Possible future plans

-Move some of the options to env. variables and/or command-line options, so scripts don't need to be edited directly.
-Add a "liquid" layer, another layer mask that applies a texture between the floor and wall layers, for making sewers, lava channels, etc.
-Add option for using single larger map-sized mask for making a single map file.
-Expand built-in support to options other than 6x6
-Windows batch file support, and/or some other more cross-platform support, like Python.
-Some sort of "decoration" support for doors, etc.
-... other suggestions?

Resources

Check Twitter and this blog for updates!
@400goblins

Some sources for seamless tileable textures:
http://opengameart.org/content/100-seamless-textures
http://www.swtexture.com/
http://duion.com/art/textures
http://www.deviantart.com/browse/all/?section=&global=1&q=seamless+tile&offset=0
and doctorfree's mkseamless.sh:
https://github.com/doctorfree/Scripts

2017-02-14

Tilemaker Preview


If you use virtual table-tops, like Roll20, you've probably used map tiles.  Sometimes you can find whole maps that work for your needs, but when you want to build a map yourself, having tiles will help you quickly assemble a custom map.  For structures like dungeons, tiles can save a ton of time over building the whole structure.
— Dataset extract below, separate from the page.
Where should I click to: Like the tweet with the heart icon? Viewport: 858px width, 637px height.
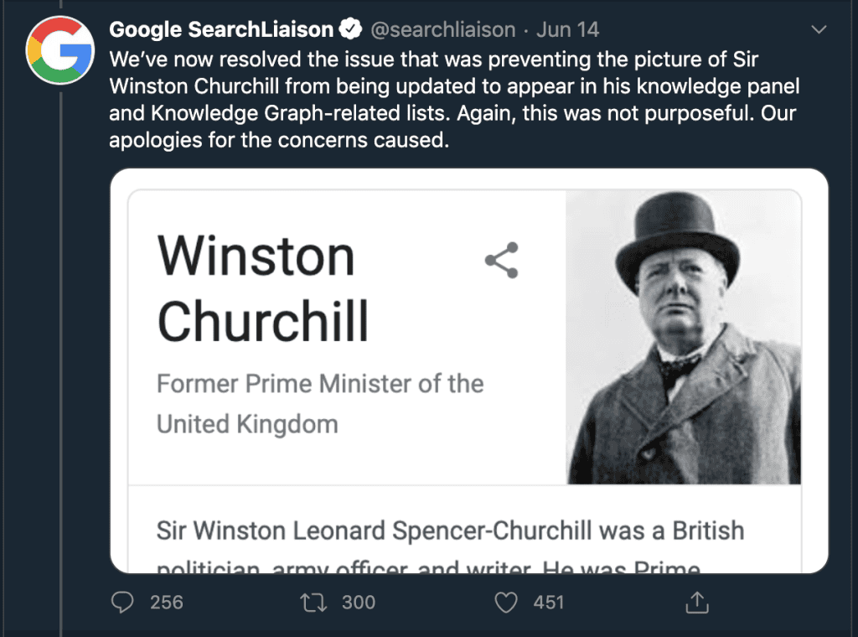[x=506, y=602]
I've built a script that automates a lot of the work of building a tile set.  In short, you give it two texture images (one for the walls, one for the floor), and it generates a set of tiles using those images. The tiles are generated from a set of template images.  You can use whatever template images you want, but this includes a script that will generate a few hundred useful ones for you.





The script lets you (optionally) apply a grid just to the floor and not over the walls - this makes for less visual clutter and makes it easier to tell the floor from the wall.  In Roll20 you can drop the opacity of the map's grid so you'll just see the tiles' grid.
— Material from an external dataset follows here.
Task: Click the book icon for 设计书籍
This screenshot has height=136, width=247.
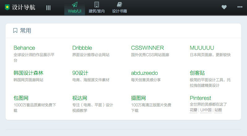Action: [119, 4]

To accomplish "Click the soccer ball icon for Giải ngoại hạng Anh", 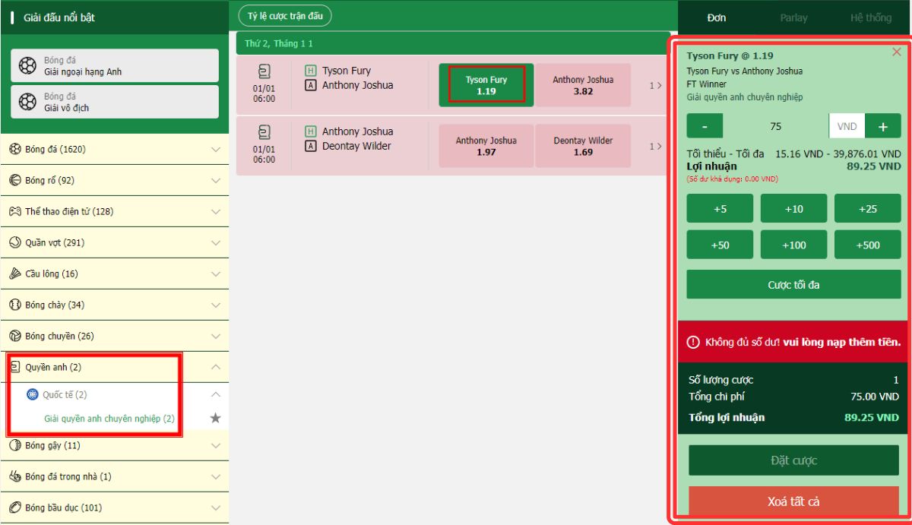I will pyautogui.click(x=27, y=66).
The included templates are for 6x6 unit tiles.  Since not all textures are tileable when rotated/flipped, it can optionally generate those versions.  Templates and tiles can be generated at any size.

There are still a few more features I want to implement before releasing it, but here's a sample set of about 960 tiles created at 70 pixels per square.

Tileset sample: tilemaker_test_set.zip (55.7MB)

Enjoy!  Let me know if you have any comments on the shapes.